**The tasks:**
a) Answer these questions from the passage on non-interest income:
(i) What was the percentage increase in non-interest income for the six months ended June 30, 2012?
(ii) How much was the gain on sale of investment securities available for sale?
(iii) What aggregate loss was realized on the sale of two other real estate owned properties?
b) Please translate this sentence from the passage on non-interest income into Spanish: "These increases were offset by an aggregate loss of $6,000 realized on the sale of two other real estate owned properties and a decrease of $17,000 in other non-interest income."
c) Extend the passage on non-interest income beyond its last sentence.

Non-Interest Income. As was the case for the quarter, the $540,000, or 298.3% increase in non-interest income for the six months ended June 30, 2012 over the comparable period in 2011 was primarily attributable to a $331,000 gain on sale of investment securities available for sale during the quarter ended June 30, 2012, a $192,000 increase in fee income generated by Quaint Oak Bank’s mortgage banking and title abstract subsidiaries, a $32,000 gain on the sale of an SBA loan, and an $8,000 increase in other fees and service charges. These increases were offset by an aggregate loss of $6,000 realized on the sale of two other real estate owned properties and a decrease of $17,000 in other non-interest income.

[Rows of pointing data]
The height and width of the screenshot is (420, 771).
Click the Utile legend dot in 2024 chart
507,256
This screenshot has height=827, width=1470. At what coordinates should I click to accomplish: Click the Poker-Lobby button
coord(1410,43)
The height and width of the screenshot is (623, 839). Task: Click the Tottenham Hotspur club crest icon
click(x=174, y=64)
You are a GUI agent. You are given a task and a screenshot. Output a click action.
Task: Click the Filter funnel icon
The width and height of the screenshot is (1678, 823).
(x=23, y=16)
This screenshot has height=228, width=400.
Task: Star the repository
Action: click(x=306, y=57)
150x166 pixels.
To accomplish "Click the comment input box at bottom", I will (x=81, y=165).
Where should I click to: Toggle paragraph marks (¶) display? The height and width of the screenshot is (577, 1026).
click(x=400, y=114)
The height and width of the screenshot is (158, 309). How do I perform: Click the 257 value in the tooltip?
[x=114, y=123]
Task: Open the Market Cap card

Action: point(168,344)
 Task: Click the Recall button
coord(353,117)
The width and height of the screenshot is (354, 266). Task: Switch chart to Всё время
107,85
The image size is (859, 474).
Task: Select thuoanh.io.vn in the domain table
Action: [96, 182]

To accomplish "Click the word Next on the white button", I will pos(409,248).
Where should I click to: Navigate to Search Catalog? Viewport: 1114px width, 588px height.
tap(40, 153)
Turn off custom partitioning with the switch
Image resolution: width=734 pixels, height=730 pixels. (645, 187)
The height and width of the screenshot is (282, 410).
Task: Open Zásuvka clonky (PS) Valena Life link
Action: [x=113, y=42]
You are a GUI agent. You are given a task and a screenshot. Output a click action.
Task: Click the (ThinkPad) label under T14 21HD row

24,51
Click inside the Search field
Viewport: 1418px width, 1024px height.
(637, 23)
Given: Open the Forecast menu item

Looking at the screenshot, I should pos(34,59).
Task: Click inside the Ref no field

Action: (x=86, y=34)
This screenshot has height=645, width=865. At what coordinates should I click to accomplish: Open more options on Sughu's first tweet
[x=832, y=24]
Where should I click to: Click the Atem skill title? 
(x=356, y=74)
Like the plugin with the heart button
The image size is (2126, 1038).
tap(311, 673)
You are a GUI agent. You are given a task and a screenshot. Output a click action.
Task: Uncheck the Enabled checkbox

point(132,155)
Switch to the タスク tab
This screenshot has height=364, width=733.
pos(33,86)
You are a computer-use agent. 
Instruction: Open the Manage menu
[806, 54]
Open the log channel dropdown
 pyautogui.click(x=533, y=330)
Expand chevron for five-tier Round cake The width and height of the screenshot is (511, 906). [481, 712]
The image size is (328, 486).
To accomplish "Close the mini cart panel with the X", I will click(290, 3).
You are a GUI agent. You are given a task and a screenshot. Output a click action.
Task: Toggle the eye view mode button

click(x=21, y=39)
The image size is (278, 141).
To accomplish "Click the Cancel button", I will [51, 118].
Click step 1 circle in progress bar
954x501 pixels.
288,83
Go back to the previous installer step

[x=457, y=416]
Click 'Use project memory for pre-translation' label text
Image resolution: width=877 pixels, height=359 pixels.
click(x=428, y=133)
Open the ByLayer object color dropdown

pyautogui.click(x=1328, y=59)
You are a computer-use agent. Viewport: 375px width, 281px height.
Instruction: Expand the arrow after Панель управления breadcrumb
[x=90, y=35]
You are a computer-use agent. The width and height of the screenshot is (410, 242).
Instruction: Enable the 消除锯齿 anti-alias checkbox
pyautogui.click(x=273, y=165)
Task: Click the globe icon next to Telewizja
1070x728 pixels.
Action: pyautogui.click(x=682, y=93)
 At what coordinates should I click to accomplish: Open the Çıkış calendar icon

**Responses to the exercise:**
a)
(i) 298.3%
(ii) $331,000
(iii) $6,000

b) Estos aumentos se vieron compensados por una pérdida agregada de $6,000, realizada en la venta de dos propiedades clasificadas como otros bienes raíces poseídos, y por una disminución de $17,000 en otros ingresos distintos de intereses.

c)
37
Non-Interest Expense. Non-interest expense increased $251,000, or 17.3%, from $1.5 million for the six months ended June 30, 2011 to $1.7 million for the six months ended June 30, 2012. Salaries and employee benefits expense accounted for $194,000 of the change as this expense increased 23.6%, from $822,000 for the six months ended June 30, 2011 to $1.0 million for the six months ended June 30, 2012 due primarily to increased staff as the Company expanded its mortgage banking and lending operations. Also contributing to the period over period increase was a $52,000, or 48.6%, increase in occupancy and equipment expense, a $39,000, or 37.5%, increase in other expense, a $16,000, or 10.5%, increase in professional fees, and a $6,000, or 26.1%, increase in advertising expense. The increase in occupancy and equipment expense was primarily related to the move of our Delaware Valley office from 607 Lakeside Office Park, Southampton, PA to a larger facility at 501 Knowles Avenue, Southampton, PA and computer system upgrades. Offsetting these increases was a $41,000, or 80.4%, decrease in other real estate owned expense, a $12,000, or 15.6%, decrease in FDIC deposit insurance expense, and a $3,000, or 2.7% decrease in directors’ fees and expenses. The period over period decrease in other real estate owned expense was directly related to the decline in other real estate owned from $1.2 million at June 30, 2011 to $25,000 as of June 30, 2012.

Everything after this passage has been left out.